There are 28 current long-term care outbreaks in the state, two of which are located in nearby communities. Prairie View Home in Sanborn has reported 18 cases and Valley Vue Care Center in Armstrong has reported 52 cases.
Messerole said Clay County Public Health has been monitoring all nursing homes, whose residents are at a higher risk of severe illness and death due to COVID-19.
“We have been in all the nursing homes,” Messerole said. “Public health has been in all the nursing homes and the hospital and we have tested all the staff and all the residents in all the nursing homes multiple times, not just once, but have gone in a couple of weeks later and have tested them again, trying to identify in those high-risk areas (whether there) is there an asymptomatic carrier in the facility bringing it in.”
Spike sends Clay County above 200 cases
Messerole said Clay County has seen a spike in COVID-19 cases in recent days with single-day totals that are higher than normal.
“Typically, we may go one or two (cases) a day or go or days with nothing,” he said.
Clay County has had 26 positive test results out of 245 tests in the past 14 days.

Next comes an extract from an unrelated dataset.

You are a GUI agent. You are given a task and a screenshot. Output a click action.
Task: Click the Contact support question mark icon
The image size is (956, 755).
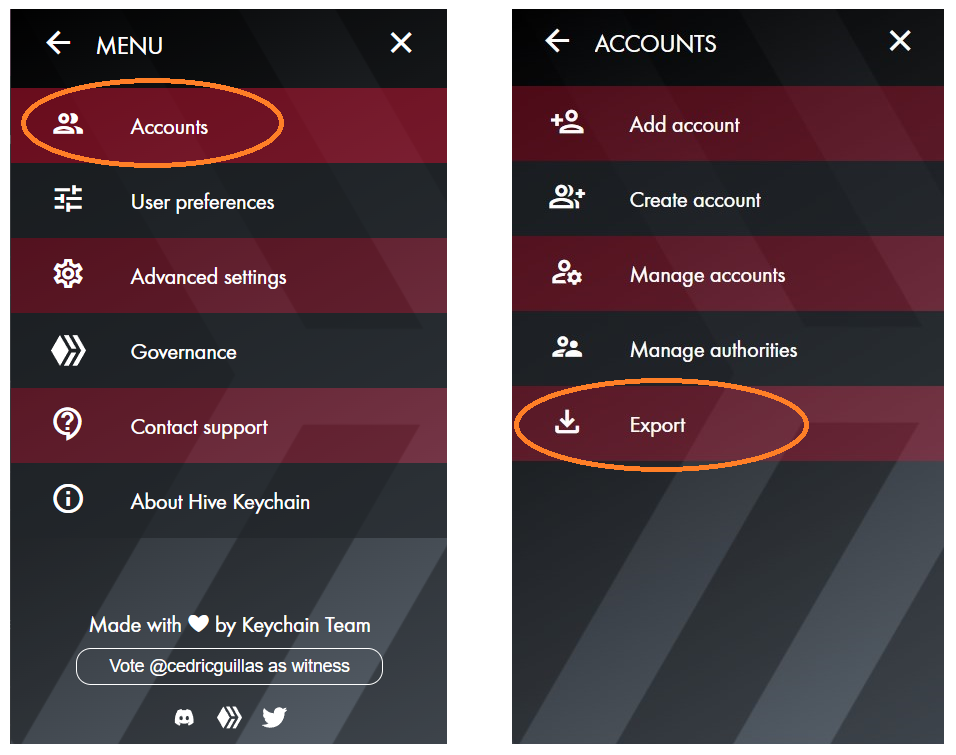(68, 423)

That’s a 14-day positive test rate of 10.61%, another data point that has been climbing.
As of Wednesday, IDPH has reported 203 cases in Clay County, 155 recoveries and one death. Overall, 7.1% of people tested in the county have had positive results.
The number of individuals recovered is likely higher, as data reported publicly by the state sometimes lags behind information the county has received. Messerole said there were 32 individuals – none hospitalized – with active cases in the county.
Unified command group meets daily to talk COVID-19
Messerole spoke about the cases as part of a broader discussion on his role as a leader of a local unified command group during a recording of Spencer Weekly, the Spencer Signal’s podcast. The full episode will be released later this week.
Messerole said he believes the unified command group is unlike any other local group in the state because it brings together so many key stakeholders.
The unified command group meets at daily through video conference to talk about issues related to COVID-19 throughout Clay County. The group includes representatives from the City of Spencer, Clay County, other county communities, Spencer Hospital, law enforcement, fire departments, EMS and Elderbridge Agency on Aging.
The unified command group discusses many COVID-19 related topics, including regional hot spots, such as Emmet County, which Messerole said on Tuesday had an overall 14% positive test rate.
“The 14% in Emmet County was solely related to the outbreak at (Valley Vue Care Center) in Armstrong,” Messerole said.
Then there’s Dickinson County. As of Wednesday, that county had 385 confirmed cases, a 9.7% positive test rate and four deaths.
“Of course, the million dollar question is why aren’t we seeing cases soar through the roof in Dickinson County with the tourist season and all the people gathering and social distancing or masking at all, or very little, out in the clubs and the bars and that,” Messerole said.
He said the likely answer to that question is that those visitors are listing their home addresses for testing purposes, so their results are not counted toward Dickinson County’s totals.
“We know there’s a lot more illness in the county than is being reported,” Messerole said.